I built a printf routine in a normal project (ie, standard headers, etc are included) which works well, and has been thouroughly tested.

When I copied this code into my new kernel (standard headers, etc not included) I have problems when I print long long integers, eg:

Code: Select all

printf ("%lld\n", 50);
printf ("%llu\n", 50);
As this is a 32-bit machine, it will access the _aulldiv function, which (for testing purposes) I have borrowed some code from the Microsoft Research website.
When I use the print statements above, the result I get is 4507997673881650.

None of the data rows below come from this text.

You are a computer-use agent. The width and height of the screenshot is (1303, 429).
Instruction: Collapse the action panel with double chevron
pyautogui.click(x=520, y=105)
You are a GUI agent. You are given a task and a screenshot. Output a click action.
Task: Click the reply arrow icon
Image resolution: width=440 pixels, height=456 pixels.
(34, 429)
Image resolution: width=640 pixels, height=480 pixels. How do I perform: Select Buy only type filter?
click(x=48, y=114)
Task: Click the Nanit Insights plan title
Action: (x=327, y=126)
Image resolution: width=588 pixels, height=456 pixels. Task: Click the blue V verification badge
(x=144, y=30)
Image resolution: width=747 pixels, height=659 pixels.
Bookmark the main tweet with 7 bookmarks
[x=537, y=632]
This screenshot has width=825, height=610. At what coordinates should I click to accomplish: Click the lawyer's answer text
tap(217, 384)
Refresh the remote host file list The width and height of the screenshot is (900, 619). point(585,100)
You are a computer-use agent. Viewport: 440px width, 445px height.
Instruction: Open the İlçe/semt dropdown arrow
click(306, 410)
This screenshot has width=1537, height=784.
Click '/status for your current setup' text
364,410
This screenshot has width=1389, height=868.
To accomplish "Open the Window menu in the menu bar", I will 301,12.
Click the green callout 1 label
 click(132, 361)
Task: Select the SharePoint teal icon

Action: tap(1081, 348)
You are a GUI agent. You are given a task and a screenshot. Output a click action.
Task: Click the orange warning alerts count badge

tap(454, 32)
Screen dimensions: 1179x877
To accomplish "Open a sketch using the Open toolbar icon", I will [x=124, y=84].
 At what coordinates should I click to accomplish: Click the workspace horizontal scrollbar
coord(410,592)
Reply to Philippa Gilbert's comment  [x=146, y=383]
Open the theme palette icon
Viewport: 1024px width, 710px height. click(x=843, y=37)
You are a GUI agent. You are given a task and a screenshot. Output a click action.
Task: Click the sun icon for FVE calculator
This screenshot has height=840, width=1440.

It looks like it is turning the sign bit on for some reason. To test this theory, I tried using this printf statement:

Code: Select all

printf ("%llu\n, (unsigned long long int)50);
With this statement it works correctly.
As all this works just fine when using C libraries, I assume that it must be my modified _aulldiv function (listed below).
However, I just can't see how the sign bit is getting turned on...

Code: Select all

;	The stack:
;
;	|			    |
;	|-------------------|	+32
;	|		       (Hi)|
;	| - - - - - - - - -     |	+28
;	|	Divisor      (Lo)|
;	|-------------------|	+24
;	|		       (Hi)|
;	| - - - - - - - - -     |	+20
;	|	Dividend    (Lo)|
;	|-------------------|	+16
;	|	Return Address|
;	|-------------------|	+12
;	|		ESI	    |
;	|-------------------|	+8
;	|		EBP	    |
;	|-------------------|	+4
;	|		EBX	    |
;	---------------------	ESP (0)


[BITS 32]
[GLOBAL __aulldiv]

[SECTION .TEXT]


__aulldiv:
	;  Setup stack frame
	PUSH	ESI
	PUSH	EBP
	PUSH	EBX
	MOV		EBP, ESP								

	mov		ecx,[ebp+24]			; lower divisor
	mov		eax,[ebp+20]			; higher dividend
	xor		edx,edx
	div		ecx
	mov		ebx,eax					; ebx = temporary storage

	mov		eax,[ebp+16]			; lower dividend
	div		ecx
	mov		edx,ebx					; recover from temporary storage

Clean:
	;  Clean up
	POP		EBX
	POP		EBP
	POP		ESI
RET
User avatar
Combuster
Member
Member
Posts: 9301
Joined: Wed Oct 18, 2006 3:45 am
Libera.chat IRC: [com]buster
Location: On the balcony, where I can actually keep 1½m distance
Contact:

Re: Unsigned 64-bit Divide

Post by Combuster »

printf ("%lld\n", 50);
There's your real error. There's a world of difference between passing an int or a long long. You send 32 bits and the receiver reads 64 bits (which means that 32 bits of it is garbage)

Turn on warnings if you haven't. GCC will not let that go unnoticed, with a bit of luck MSVC is just as professional.
"Certainly avoid yourself. He is a newbie and might not realize it. You'll hate his code deeply a few years down the road." - Sortie
[ My OS ] [ VDisk/SFS ]
User avatar
mark3094
Member
Member
Posts: 164
Joined: Mon Feb 14, 2011 10:32 pm
Location: Australia
Contact:

Re: Unsigned 64-bit Divide

Post by mark3094 »

You're absolutely right. I did this:

Code: Select all

	unsigned long long int i;
	long long int j;

	i = 50;
	j = 50;
and put that in the printf, and now it's OK. I didn't realise that putting in just the number passed garbage. This will be one I won't forget for a while.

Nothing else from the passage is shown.